O Conselho Federal de Medicina (CFM) publicou uma resolução que proíbe, em todo o território nacional, o uso de anestesia geral, sedação ou bloqueios anestésicos periféricos para fins estéticos, especificamente na realização de tatuagens. A medida foi oficializada nesta segunda-feira (28) por meio do Diário Oficial da União.
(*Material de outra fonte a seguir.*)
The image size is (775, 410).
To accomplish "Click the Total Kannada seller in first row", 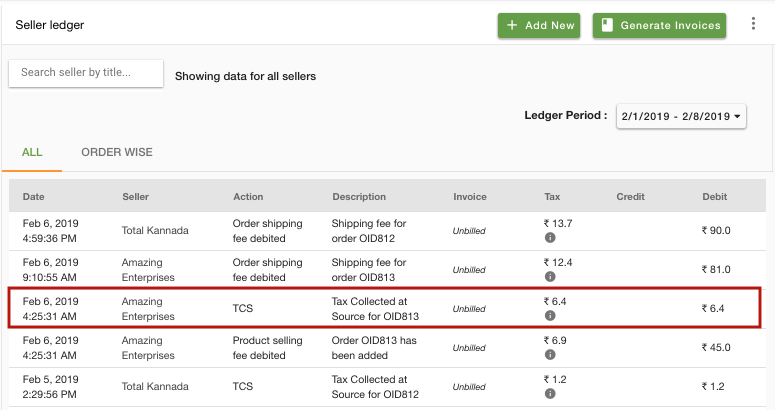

A decisão é válida para qualquer tipo de tatuagem, independentemente do tamanho ou da região do corpo, com exceção apenas para casos médicos em que a tatuagem seja parte de um tratamento reconstrutivo, como no processo de recuperação de pacientes submetidos a cirurgias ou traumas. O alerta surge em meio a uma tendência crescente entre celebridades de recorrer a anestesia para longas sessões de tatuagem. Um caso recente que chamou atenção foi o do empresário e influenciador Ricardo Godoi, de 46 anos, que faleceu após supostamente se submeter a uma anestesia geral para tatuar o corpo em Santa Catarina. A prática, apesar de perigosa, vinha sendo adotada por famosos como Igor Kannário, que fechou o corpo inteiro em uma única sessão, e Rafaella Santos, irmã do jogador Neymar, que tatuou as costas. O cantor MC Cabelinho também admitiu ter ficado entubado por oito horas durante uma tatuagem, após contratar uma equipe médica para aplicar anestesia. Segundo especialistas, o uso de anestesia geral sem necessidade clínica envolve riscos significativos, como reações adversas, complicações respiratórias e até a morte. Com a nova resolução, o CFM reforça que a aplicação desse tipo de procedimento deve se restringir ao ambiente hospitalar e a situações em que haja real indicação médica, garantindo a segurança dos pacientes.